Cards of Death
Ash JonesRectangles, Triangles, Full Gasser, Half Gasser and much more....Run Field Based Conditioning Drills
Ashley Jones
Rectangles - around the outside of the field, start in one corner of the try line and side line junction turn point to cross the field will either be 22m, ½ way, far 22m or far try line, which will give you a ¼ (184m), ½ (240m), ¾ (296m) or full rectangle (340m).
Triangles - as for above same start position but this time you start with a diagonal run to the centre of the 22m, ½ way, far 22m or far try line returning to the opposite corner you started at to complete the diagonal of the triangle returning to the start point to complete the base, this will give you a ¼ (152m), ½ (192m), ¾ (241m) or full triangle (282m).
Full Gasser (280m) – start lying on stomach with chin on sideline get up and sprint across to the opposite side line go down again and immediately get up and go back to the other side and repeat for a full gasser.

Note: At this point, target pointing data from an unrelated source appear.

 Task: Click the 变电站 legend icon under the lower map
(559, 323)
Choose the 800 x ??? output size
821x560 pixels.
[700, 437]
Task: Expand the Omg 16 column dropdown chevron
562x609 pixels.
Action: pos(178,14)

Half Gasser (140m) – as per above but only over and back.
Coat Hanger (222m) – start at junction of ½ way line and sideline sprint diagonally around the first post then straight down field and around the other post and finish where you started, you can have races going in opposite directions.
Shuttle sprints – either for time or distance, select a starting point and sprint out and back to a line, for the required time or cumulative distance, could be any of the following:
a) sideline to 5m
b) sideline to 15m
c) ½ way line to 10m
d) 10m to 10m
e) Tryline to 22m
Full Field drills – many options here using the full length:
a) end to end (100m)
b) corner to corner diagonal sprint (122m)

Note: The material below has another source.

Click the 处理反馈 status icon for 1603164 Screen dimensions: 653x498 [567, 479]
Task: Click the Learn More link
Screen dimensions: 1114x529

c) 200m/100m – up and back in 40 seconds rest 20 seconds then one length in 20 seconds and rest 40 seconds
d) Jog 78m (try line to far 22m) then sprint 22m, turn around jog 50m then sprint 50m, turn around jog 22m sprint 78mturn around jog 100m
e) Full field sprint with a down and up on each line
f) Full Field ladder – start on try line sprint to 22m then turn and jog back to try line turn and sprint to ½ way line turn and jog back to try line turn and sprint to far 22m line turn and jog back to try line, turn and sprint try line to try line turn and jog back to finish.
Malcolm Drill (named after Malcolm Reilly former Great Britain and Newcastle Knights rugby league coach) – start lying on the ground face down with chin on the ½ way line, get up run backwards to 10m line go down on ground flat get up and sprint to far 10m line go down flat get up run backwards to ½ way line go down, this is one rep can be done for sets of six reps or also run one rest half the time it took to do the rep, then run two all the way up to 10.